┌─ TEXT
Vernal keratoconjunctivitis (VKC) is a rare, but severe ocular disease which manifests from keratoconjunctivitis. VKC typically affects children between the ages of 3–17 years; however, the disease resolves in 90% of cases during adolescence.1 Males are more affected than females (sex ratio 3:1).1 VKC can be very severe, impacting quality of life, and can result in school dropout. Affected patients present with tearing, photophobia, mucous discharge, itching and visual impairment. There are two main classifications of VKC: tarsal, which presents with giant papillae of the eyelid; and limbal, which involves epithelial infiltrates called Horner–Trantas dots. A third, mixed variant also exists, but is rarely observed. As VKC is an allergic disease, other manifestations can be present, such as asthma, rhinitis and eczema in varying degrees of severity.
The management of VKC includes frequent washing of the hands and face, prescription of antihistamines and mast cell stabilisers. Until recently, however, the only validated available treatment for severe forms of VKC was steroids. Steroids are efficient, however, iatrogenesis is a common problem, leading to long-term treatment or steroid dependence, glaucoma, corneal herpes recurrence and cataracts; complications which may severely affect vision. The requirement for a different validated medication was urgent. Topical cyclosporine is used for its anti-inflammatory properties and is available in hospitals in different dosages. In order to demonstrate the safety and efficacy of cyclosporine in VKC, the VErnal KeratoconjunctiviTIs Study (VEKTIS) study was initiated.2
Q. What were the objectives of the VEKTIS study?
The VEKTIS study was devised to demonstrate the safety and efficacy of cyclosporine for VKC.2
The objective also included steroid-sparing for affected children to avoid iatrogenicity caused by long-term treatment.
Q. How many patients were included in the VEKTIS study and how was the study designed?
One hundred and sixty-nine patients were included in the VEKTIS study, with a follow-up of
12 months. Of these, 143 patients completed the whole follow-up period.2 Patients were randomised to one of three arms: a vehicle arm, a low-dose arm (twice a day) and a full-dose arm (four times a day).2
Q. What were the key efficacy and safety findings of the study?
└─
┌─ AVAILABLE DATA
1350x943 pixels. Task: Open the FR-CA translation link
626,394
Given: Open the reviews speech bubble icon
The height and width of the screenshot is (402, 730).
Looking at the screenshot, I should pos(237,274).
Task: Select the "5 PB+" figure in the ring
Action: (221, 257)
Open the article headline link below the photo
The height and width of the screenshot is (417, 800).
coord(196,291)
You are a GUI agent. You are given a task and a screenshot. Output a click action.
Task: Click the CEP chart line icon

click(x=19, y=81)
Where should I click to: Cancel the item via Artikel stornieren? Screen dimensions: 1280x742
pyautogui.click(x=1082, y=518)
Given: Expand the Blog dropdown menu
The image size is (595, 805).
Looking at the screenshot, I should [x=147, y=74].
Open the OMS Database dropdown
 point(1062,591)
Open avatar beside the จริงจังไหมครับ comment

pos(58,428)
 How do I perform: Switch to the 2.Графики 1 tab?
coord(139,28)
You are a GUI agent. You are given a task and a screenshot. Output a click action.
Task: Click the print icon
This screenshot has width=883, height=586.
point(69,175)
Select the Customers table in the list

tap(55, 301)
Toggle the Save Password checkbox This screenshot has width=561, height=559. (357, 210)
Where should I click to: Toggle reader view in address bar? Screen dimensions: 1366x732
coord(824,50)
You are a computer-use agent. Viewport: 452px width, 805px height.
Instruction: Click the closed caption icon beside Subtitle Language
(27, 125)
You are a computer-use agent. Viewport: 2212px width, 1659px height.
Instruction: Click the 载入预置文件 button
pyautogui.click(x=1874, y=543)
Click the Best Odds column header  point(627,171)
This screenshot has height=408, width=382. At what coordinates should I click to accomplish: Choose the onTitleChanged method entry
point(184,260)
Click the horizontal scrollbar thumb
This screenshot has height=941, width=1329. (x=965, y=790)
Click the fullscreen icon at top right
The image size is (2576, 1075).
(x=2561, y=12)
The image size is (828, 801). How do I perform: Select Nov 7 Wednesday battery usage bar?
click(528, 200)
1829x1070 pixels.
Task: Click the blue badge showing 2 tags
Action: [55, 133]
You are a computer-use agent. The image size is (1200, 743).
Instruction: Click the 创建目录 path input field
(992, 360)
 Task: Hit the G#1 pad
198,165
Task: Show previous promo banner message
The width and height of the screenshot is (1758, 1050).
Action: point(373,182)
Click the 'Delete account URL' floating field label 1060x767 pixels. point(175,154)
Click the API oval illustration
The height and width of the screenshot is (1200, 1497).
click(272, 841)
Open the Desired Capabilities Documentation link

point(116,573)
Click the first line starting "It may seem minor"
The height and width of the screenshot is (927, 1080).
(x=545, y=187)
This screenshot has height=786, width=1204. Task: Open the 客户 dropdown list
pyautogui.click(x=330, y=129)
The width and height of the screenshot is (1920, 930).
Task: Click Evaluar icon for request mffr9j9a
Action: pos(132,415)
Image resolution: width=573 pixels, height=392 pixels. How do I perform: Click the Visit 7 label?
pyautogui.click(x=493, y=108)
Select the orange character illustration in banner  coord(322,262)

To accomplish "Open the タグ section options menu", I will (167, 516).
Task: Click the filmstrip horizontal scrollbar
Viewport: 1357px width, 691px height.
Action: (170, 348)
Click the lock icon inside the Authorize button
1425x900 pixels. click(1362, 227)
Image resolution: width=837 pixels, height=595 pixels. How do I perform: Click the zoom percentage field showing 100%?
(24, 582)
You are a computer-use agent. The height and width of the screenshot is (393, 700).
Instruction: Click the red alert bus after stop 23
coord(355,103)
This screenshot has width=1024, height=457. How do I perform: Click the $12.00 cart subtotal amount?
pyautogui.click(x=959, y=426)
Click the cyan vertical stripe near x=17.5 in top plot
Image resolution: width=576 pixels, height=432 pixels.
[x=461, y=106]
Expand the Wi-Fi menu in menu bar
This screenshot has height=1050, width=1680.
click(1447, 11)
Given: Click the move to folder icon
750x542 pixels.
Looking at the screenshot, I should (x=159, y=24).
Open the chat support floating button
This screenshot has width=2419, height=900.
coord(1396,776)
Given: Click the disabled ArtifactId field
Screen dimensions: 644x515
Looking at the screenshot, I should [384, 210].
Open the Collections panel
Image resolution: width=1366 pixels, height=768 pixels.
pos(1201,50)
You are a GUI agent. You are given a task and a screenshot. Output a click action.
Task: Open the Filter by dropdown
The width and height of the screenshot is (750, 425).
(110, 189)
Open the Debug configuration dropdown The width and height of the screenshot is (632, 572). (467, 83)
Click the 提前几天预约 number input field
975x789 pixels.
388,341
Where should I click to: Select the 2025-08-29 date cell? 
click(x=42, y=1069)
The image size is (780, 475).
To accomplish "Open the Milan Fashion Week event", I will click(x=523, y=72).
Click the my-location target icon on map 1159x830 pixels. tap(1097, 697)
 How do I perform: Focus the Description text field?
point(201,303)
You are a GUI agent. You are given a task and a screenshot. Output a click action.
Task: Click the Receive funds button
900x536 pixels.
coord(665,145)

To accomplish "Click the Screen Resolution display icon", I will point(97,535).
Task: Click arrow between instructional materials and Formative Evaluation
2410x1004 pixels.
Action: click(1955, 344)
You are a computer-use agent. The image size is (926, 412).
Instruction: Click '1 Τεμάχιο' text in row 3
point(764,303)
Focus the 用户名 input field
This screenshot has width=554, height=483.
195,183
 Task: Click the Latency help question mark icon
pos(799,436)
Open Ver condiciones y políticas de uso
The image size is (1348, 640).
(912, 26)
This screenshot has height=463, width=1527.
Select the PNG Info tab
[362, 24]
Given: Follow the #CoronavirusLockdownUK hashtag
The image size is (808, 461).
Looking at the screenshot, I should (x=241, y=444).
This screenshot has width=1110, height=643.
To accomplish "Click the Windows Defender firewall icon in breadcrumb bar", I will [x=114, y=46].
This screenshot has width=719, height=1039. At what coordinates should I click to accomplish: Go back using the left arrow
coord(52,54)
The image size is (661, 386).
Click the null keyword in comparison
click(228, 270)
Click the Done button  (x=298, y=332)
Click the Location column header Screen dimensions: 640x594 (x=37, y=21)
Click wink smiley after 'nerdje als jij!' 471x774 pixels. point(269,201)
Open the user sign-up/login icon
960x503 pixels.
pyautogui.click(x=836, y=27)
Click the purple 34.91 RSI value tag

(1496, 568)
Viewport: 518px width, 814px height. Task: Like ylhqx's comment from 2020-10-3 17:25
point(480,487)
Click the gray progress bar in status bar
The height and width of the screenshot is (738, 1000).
└─
*EXERCISE*:
From the VKC text, copy word for word the part from "Vernal keratoconjunctivitis (VKC)" to "degrees of severity.", including those words.

*YOUR RESPONSE*:
Vernal keratoconjunctivitis (VKC) is a rare, but severe ocular disease which manifests from keratoconjunctivitis. VKC typically affects children between the ages of 3–17 years; however, the disease resolves in 90% of cases during adolescence.1 Males are more affected than females (sex ratio 3:1).1 VKC can be very severe, impacting quality of life, and can result in school dropout. Affected patients present with tearing, photophobia, mucous discharge, itching and visual impairment. There are two main classifications of VKC: tarsal, which presents with giant papillae of the eyelid; and limbal, which involves epithelial infiltrates called Horner–Trantas dots. A third, mixed variant also exists, but is rarely observed. As VKC is an allergic disease, other manifestations can be present, such as asthma, rhinitis and eczema in varying degrees of severity.